She passed it to me. Big and brown with an underside like pale nougat, it looked like a possible eater. Given that Douglass was landlord of our new favourite pub, the Melvaig Inn near Gairloch, it would be no chore to have it identified.

We'd come to experience the Wester Ross of legend: mountains like stone thunder, unnervingly desolate beaches. Yet the region's bounty quickly became our focus. Products that seemed exclusive – langoustines, oysters, squat lobster – were served up with a minimum of fuss (or expense). Others that we knew better – kippers, smoked salmon, pickled herring – were of startling quality. But our raid on Wester Ross's larder began with a £1.60 tray of chips.

Approaching the region from Inverness, we'd passed through great vats of ever more luminous landscape. Now, on our first morning, we were enjoying this saturating otherness in Ullapool, the region's largest settlement. The light was a feast in itself, but then good smells of vinegar and frying snagged us as we walked about the Loch Broom waterfront, Ullapool's postcard pose. We ordered chips at a standard-looking takeaway nearby, and they were some of the finest we'd tasted. This was The Chippy, and it merited that capital "C" in other ways, too. Listed on its red, backlit menu were "queen scallops and chips" and elsewhere, a poster for Hugh Fearnley-Whittingstall's campaign (fishfight.net) against discarding overboard the caught fish which exceed a fisherman's EU-stipulated quota.

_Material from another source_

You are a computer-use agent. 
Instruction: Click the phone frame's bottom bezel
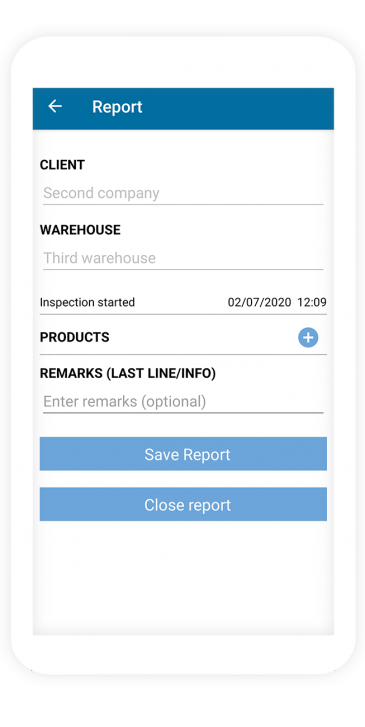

I spoke to Harry MacRae, a partner in The Chippy and the adjoining pub-restaurant The Seaforth. "Ullapool used to be a major fishing place, but it's gone now, almost fished out," he said. "The pelagic industry [herring and mackerel] isn't so bad, but the whitefish [cod and haddock] would improve only if we could control our own waters."

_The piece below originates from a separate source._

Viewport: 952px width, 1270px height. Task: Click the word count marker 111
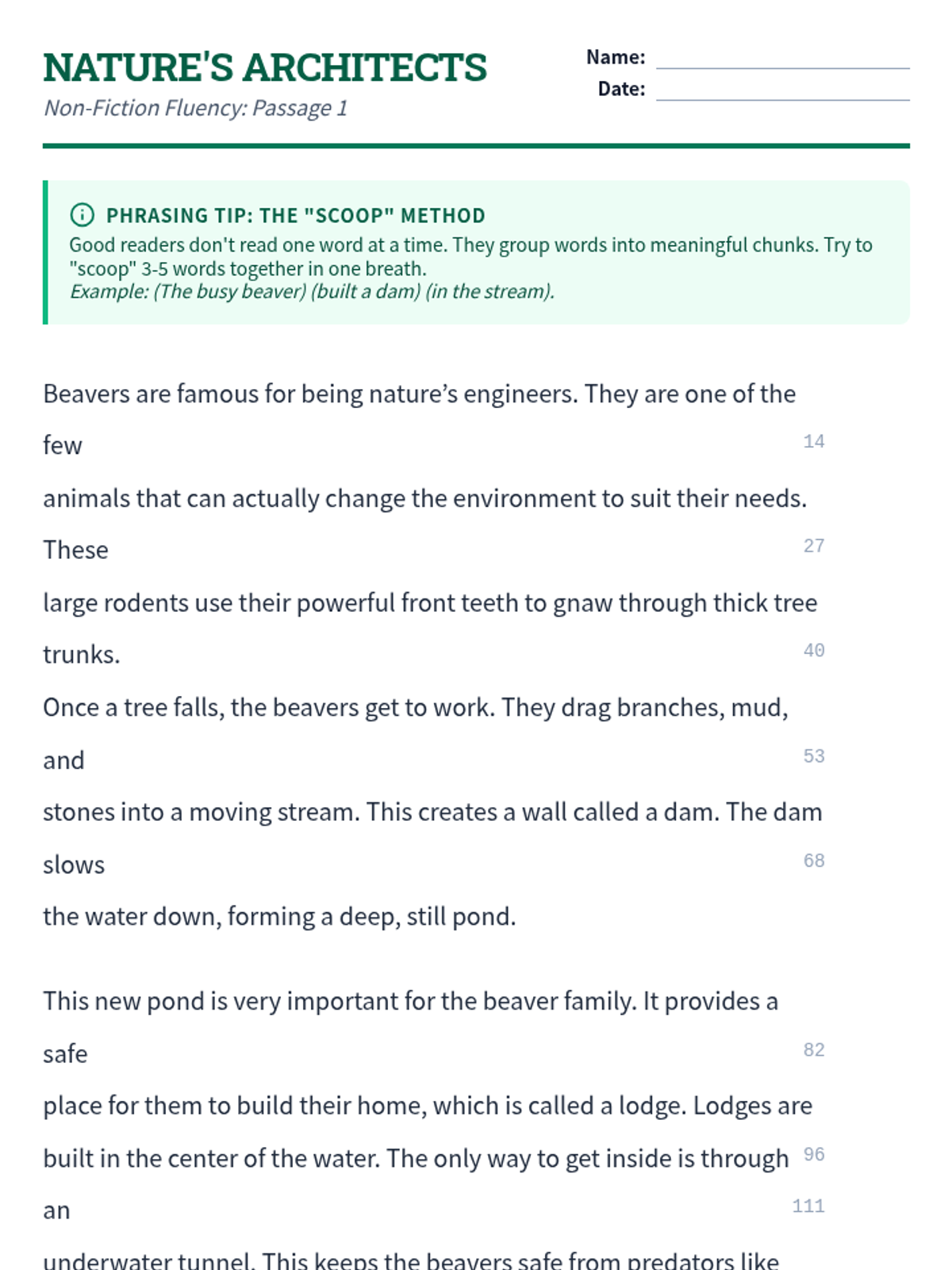pos(808,1206)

Haddock for the shop has to be brought in from Norway. "Sustainable is the way. We know it comes from one of two Norwegian boats. I was a fisherman for most of my life, and I still have a small boat that I go out in on Loch Broom for the majority of the mackerel and pollock we serve at The Chippy."

There were some fine exhibits at the town museum, a former church with a bunting-hung exterior, but I was most taken with the hefty bag of scallops behind curator Jim Inglis's desk. "I get them from Dave, the owner of Deli-Ca-Sea," he told me. What was Deli-Ca-Sea? "Just a fish-and-chip shop. Not much to look at." When I asked if they were for a special occasion, he plumped his bottom lip and shook his head. "You should try the Ferry Boat too. They do their own pickled herring."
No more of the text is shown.